§ **PROBLEM TO SOLVE**: Write out everything from the line containing "Screen dimensions: 304x228" down to the end of the rows, reproducing each line exactly as it appears.

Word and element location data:
──────────

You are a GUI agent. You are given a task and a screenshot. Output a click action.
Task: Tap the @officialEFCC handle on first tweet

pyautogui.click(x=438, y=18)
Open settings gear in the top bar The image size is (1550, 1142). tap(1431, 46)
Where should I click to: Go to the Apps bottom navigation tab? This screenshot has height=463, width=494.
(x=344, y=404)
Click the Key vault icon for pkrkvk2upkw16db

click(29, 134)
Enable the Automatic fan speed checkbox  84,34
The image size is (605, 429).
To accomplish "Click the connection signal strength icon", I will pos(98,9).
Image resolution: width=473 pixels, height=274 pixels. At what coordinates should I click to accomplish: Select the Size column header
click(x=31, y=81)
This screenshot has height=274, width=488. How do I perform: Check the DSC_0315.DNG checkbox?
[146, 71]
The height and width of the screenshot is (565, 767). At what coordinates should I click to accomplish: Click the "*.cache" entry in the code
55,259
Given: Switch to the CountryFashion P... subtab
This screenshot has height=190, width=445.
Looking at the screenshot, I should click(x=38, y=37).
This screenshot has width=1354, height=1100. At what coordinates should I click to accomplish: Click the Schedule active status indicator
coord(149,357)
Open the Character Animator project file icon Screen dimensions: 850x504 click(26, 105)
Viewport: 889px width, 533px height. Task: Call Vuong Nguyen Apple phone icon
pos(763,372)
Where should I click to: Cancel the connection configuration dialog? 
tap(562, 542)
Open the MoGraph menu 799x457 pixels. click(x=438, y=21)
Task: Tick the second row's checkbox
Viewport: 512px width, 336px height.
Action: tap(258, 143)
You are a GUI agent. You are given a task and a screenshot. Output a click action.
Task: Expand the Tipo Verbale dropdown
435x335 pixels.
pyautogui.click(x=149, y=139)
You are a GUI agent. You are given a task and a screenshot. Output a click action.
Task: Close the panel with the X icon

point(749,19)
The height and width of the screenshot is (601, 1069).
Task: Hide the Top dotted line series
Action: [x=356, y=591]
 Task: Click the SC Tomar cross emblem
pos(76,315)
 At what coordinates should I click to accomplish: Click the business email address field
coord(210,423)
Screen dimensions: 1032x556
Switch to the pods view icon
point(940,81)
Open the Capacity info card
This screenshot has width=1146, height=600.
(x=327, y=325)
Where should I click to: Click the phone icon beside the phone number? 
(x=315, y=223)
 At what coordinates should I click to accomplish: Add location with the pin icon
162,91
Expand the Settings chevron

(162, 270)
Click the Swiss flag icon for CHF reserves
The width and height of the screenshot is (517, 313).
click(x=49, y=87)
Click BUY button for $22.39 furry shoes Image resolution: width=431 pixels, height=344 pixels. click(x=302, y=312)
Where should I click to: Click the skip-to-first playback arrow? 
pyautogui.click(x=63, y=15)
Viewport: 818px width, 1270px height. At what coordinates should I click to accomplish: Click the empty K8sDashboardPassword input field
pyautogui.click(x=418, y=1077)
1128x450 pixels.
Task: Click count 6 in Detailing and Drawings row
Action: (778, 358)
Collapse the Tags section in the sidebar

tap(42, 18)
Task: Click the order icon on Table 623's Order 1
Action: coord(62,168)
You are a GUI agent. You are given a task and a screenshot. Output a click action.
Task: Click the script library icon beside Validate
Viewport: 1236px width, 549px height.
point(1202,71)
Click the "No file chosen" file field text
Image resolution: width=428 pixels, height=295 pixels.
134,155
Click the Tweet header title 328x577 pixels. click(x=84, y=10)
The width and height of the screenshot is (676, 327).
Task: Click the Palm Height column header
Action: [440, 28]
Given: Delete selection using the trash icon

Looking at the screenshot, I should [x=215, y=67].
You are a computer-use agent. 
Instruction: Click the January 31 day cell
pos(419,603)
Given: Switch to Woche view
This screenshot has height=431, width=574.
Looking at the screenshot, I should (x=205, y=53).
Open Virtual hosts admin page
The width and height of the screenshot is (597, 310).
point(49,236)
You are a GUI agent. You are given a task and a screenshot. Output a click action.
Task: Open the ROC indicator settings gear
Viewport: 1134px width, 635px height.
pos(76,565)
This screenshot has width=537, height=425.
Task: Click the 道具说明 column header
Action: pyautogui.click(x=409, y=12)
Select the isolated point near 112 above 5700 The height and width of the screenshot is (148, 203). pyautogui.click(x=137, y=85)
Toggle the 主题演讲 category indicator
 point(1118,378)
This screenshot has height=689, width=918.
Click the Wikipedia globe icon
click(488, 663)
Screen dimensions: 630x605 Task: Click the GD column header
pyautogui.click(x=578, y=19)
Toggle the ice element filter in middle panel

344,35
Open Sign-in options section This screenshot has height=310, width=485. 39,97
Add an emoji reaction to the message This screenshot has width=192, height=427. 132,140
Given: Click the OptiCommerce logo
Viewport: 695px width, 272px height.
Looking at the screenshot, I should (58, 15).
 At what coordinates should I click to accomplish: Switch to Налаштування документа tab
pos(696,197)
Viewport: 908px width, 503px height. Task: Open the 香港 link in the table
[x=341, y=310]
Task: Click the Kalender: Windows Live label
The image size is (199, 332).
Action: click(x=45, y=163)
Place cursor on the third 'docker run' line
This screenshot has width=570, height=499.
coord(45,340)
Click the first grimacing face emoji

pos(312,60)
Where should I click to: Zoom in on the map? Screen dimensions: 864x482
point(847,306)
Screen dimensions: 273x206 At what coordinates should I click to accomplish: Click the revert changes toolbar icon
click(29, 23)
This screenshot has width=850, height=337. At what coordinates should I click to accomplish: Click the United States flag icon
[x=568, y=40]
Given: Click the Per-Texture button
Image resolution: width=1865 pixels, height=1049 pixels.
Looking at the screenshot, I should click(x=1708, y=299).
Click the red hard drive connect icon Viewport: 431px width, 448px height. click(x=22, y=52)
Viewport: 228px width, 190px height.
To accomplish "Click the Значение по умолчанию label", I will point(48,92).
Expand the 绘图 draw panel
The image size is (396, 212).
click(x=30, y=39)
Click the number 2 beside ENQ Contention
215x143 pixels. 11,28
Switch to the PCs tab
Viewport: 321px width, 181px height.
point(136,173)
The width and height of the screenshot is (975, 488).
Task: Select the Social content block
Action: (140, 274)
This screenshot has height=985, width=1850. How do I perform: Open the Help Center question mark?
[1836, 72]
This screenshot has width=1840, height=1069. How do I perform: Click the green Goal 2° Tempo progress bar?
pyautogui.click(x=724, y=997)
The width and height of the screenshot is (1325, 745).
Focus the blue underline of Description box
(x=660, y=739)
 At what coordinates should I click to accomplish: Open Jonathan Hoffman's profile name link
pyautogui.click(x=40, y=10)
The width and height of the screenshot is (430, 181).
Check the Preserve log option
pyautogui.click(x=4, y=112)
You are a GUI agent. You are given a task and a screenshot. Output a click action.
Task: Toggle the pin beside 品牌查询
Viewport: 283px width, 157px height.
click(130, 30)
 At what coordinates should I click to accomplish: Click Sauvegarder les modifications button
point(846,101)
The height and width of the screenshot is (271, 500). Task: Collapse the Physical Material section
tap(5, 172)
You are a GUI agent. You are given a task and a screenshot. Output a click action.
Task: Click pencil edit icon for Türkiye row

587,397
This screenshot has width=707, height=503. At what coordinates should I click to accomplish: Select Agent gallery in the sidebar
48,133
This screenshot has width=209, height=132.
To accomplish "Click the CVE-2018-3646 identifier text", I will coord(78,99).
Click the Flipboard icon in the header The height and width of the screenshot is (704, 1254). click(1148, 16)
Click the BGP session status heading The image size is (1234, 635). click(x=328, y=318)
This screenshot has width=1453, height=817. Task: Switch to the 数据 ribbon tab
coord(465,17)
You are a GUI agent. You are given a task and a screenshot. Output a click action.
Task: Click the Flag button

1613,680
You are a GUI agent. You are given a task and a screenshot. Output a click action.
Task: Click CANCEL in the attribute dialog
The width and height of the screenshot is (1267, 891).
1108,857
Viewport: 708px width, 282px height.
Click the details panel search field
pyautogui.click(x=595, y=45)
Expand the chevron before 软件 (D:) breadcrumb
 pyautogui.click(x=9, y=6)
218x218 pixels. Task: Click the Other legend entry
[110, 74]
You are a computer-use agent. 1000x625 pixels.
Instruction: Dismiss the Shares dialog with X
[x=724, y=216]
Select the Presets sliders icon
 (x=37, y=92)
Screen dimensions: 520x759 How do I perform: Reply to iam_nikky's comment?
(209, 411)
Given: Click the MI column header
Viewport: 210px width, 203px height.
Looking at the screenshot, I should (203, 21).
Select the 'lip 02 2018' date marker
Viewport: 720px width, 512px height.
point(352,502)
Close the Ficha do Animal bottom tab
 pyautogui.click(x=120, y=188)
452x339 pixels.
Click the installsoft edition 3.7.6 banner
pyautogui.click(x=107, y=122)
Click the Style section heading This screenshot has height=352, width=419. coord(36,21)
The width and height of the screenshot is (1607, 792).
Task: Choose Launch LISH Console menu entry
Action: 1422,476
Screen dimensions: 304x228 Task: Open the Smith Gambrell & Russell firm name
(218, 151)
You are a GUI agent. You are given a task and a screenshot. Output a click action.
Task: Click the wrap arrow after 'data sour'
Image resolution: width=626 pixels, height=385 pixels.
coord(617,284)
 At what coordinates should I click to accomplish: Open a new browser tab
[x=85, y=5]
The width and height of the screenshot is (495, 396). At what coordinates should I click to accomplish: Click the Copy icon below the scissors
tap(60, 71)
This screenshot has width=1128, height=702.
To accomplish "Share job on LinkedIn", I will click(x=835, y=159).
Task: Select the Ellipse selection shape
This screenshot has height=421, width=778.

──────────

§ **TASK RESPONSE**:
Screen dimensions: 304x228 Task: Open the Smith Gambrell & Russell firm name
(218, 151)
You are a GUI agent. You are given a task and a screenshot. Output a click action.
Task: Click the wrap arrow after 'data sour'
Image resolution: width=626 pixels, height=385 pixels.
coord(617,284)
 At what coordinates should I click to accomplish: Open a new browser tab
[x=85, y=5]
The width and height of the screenshot is (495, 396). At what coordinates should I click to accomplish: Click the Copy icon below the scissors
tap(60, 71)
This screenshot has width=1128, height=702.
To accomplish "Share job on LinkedIn", I will click(x=835, y=159).
Task: Select the Ellipse selection shape
This screenshot has height=421, width=778.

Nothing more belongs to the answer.